I hit a new level of frustration in 2004 when I went for my very first hair coloring treatment and my hair fell out again. There I was 29 years old and watching my hair fall out in clumps. And all because I wanted was a fresh new look for the spring season.
The movie did not address the phenomenon of white women who color their hair blonde (which has to be the gross majority of them), or the fact that white women wear weaves and extensions just as much as we do these days. Why all this finger pointing at black women Chris Rock? Also, I don’t know your wife Malaak personally, but I can see from the pictures that she’s a beautiful black woman. But I’d wager that she is wearing a hair weave right now. Do you have a problem with that?

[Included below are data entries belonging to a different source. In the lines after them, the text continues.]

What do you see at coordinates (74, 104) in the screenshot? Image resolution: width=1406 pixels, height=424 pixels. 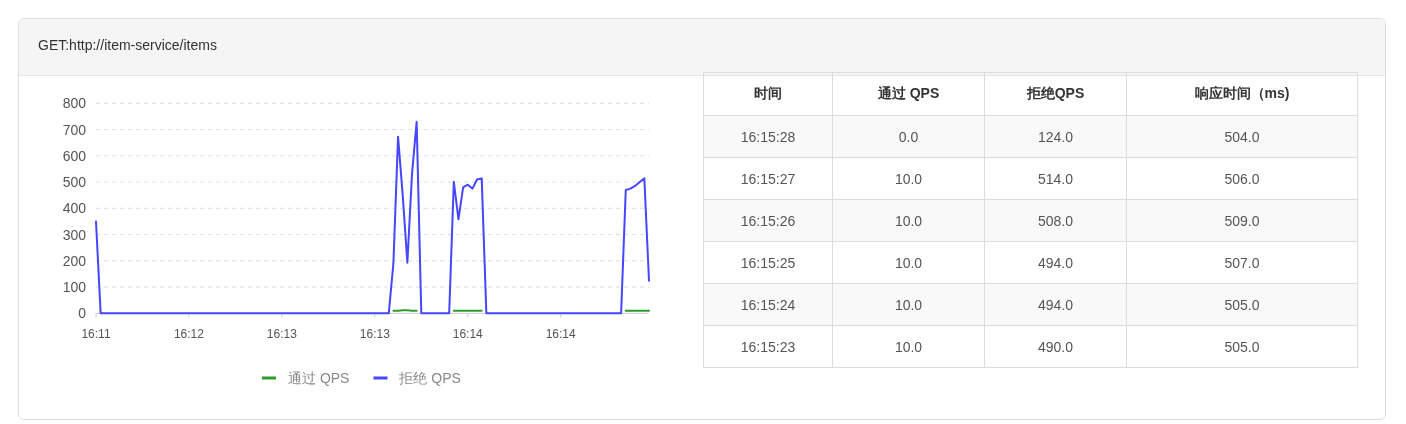 I see `y-tick-label: 800` at bounding box center [74, 104].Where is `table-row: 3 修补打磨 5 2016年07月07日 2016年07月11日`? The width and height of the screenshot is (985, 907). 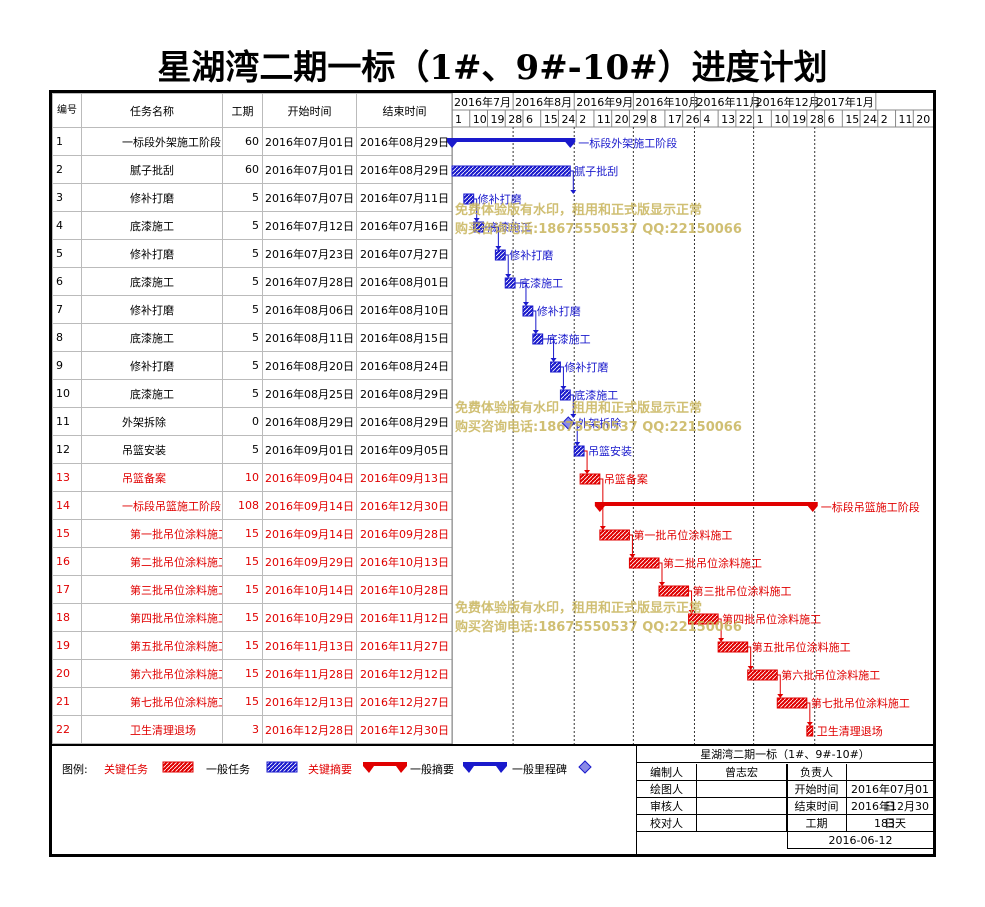
table-row: 3 修补打磨 5 2016年07月07日 2016年07月11日 is located at coordinates (252, 198).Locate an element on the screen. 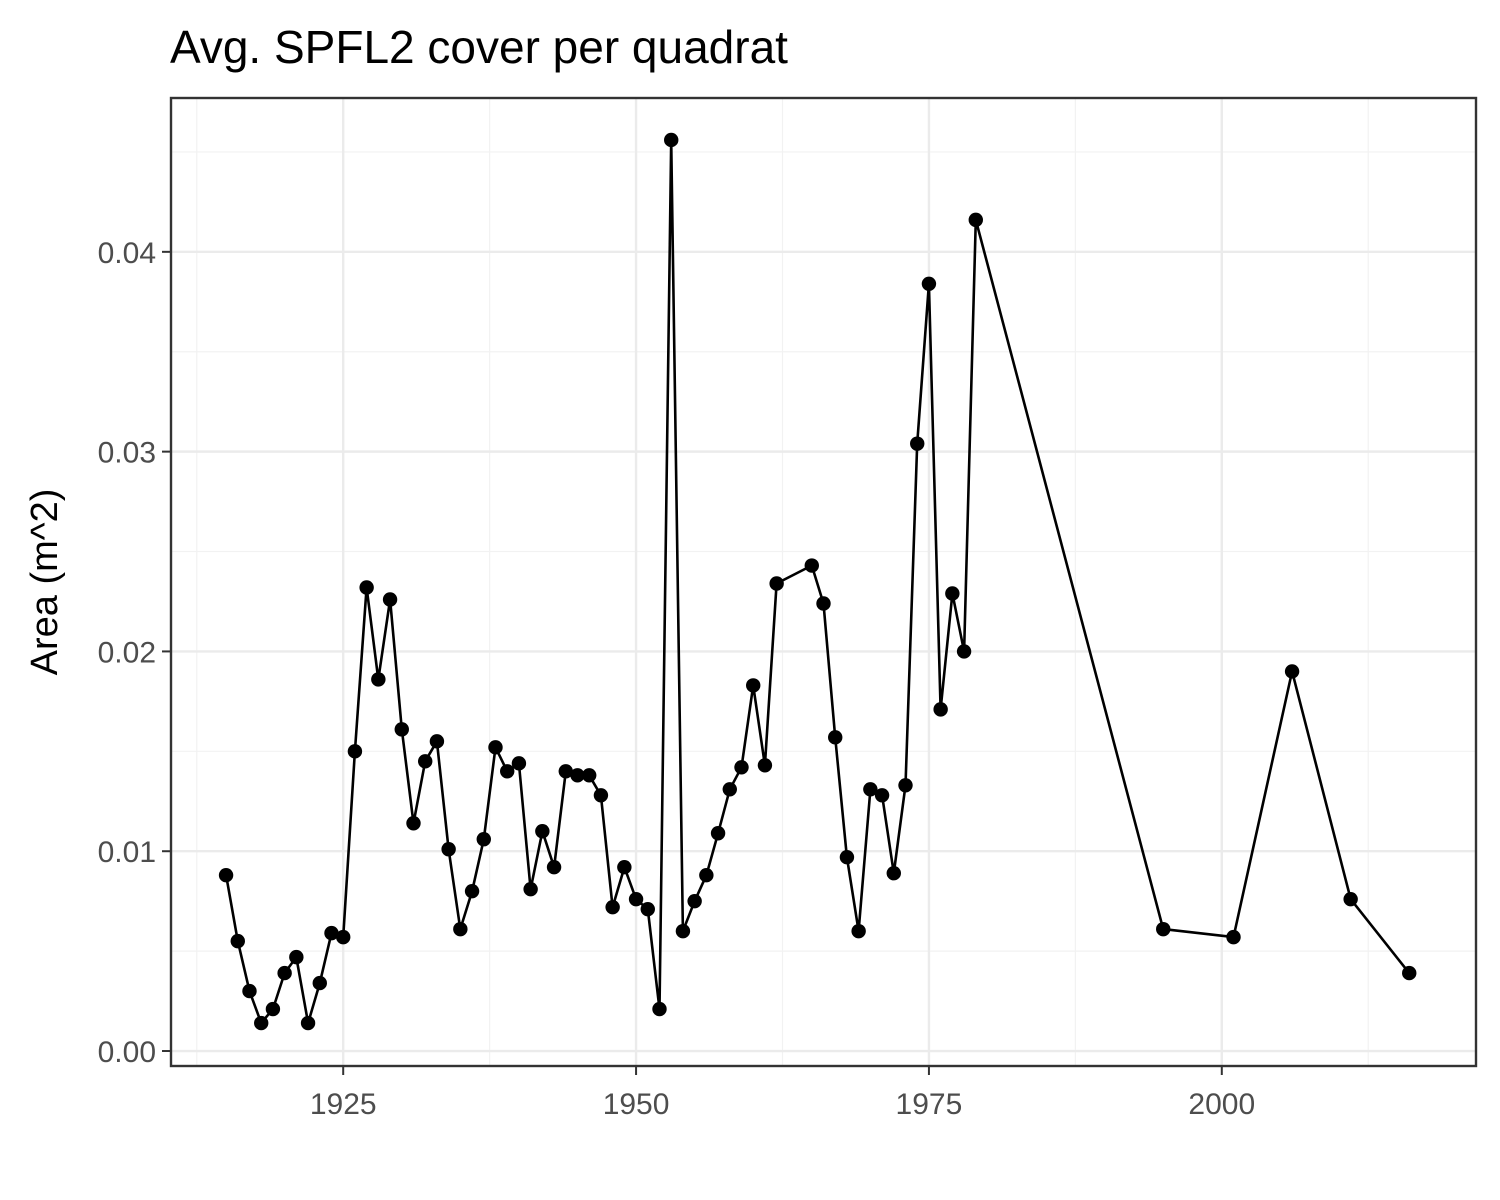  data-point-1915 is located at coordinates (226, 875). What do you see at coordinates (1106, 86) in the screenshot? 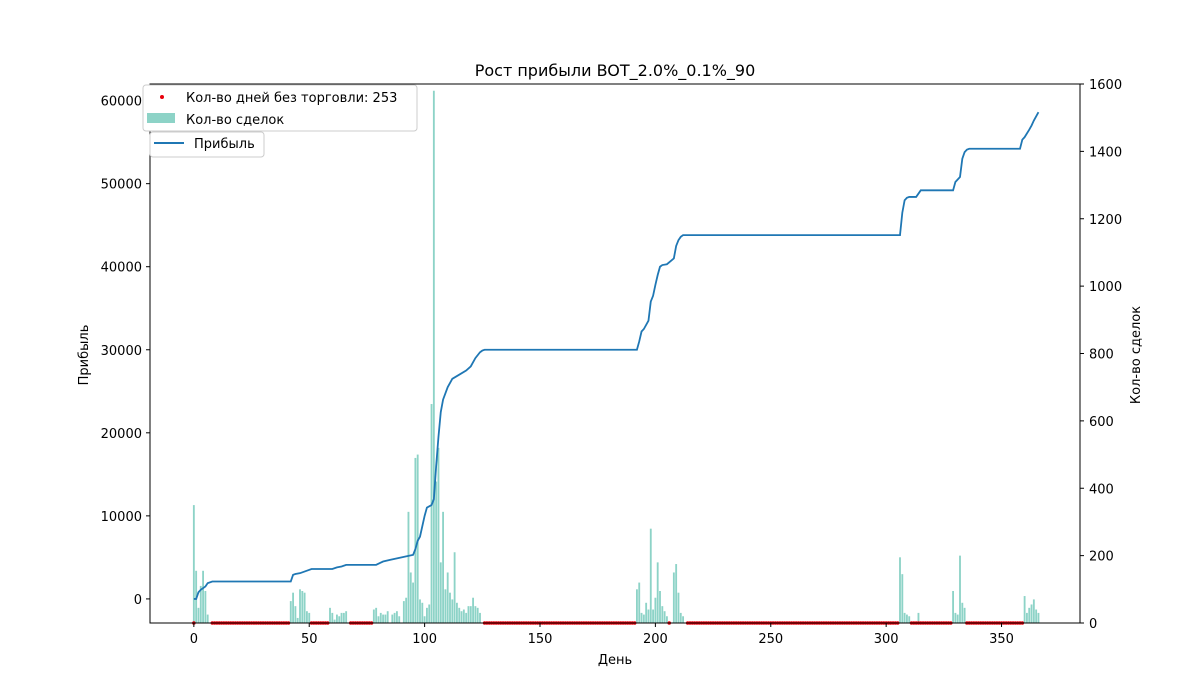
I see `y2-tick-label: 1600` at bounding box center [1106, 86].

The “creamy crack”, i.e. relaxer (sodium hydroxide) is a lye-based mixture, a dangerous chemical combination that serves to straighten kinky hair. Many of us have relied on it so that we can simply get a comb through our hair. I have the kinkiest of kinky hair texture. The type of hair that requires some “anecdote” (as the movie says) to help manage it. I reached a point in the most recent years where I no longer want to put those chemicals in my hair because my hair falls out each and every time that I do. Its too traumatizing, and my hair takes an eternity to grow back.
I feel that if black women had a better alternative than this toxic chemical, that we’d use it. Could it be that we are relaxing our hair so that we can better manage it, and not because we are trying to look white? Just a thought. So while I wait for the next generation of scientists to come up with something better, I am enjoying having fun with braids, extensions and weaves which come in different lengths, colors and textures. And as long as I can afford it, whats the big deal? Maybe one day I will get sick of the whole process and just shave my head bald. We’ll see.
Bottom line – what is so wrong with wanting to change up your look if you have the desire to do so? I get up every morning and put contact lenses in my eyes and have been doing so for 20 years. Sure, I have glasses. But I don’t like the way I look in them. So what?!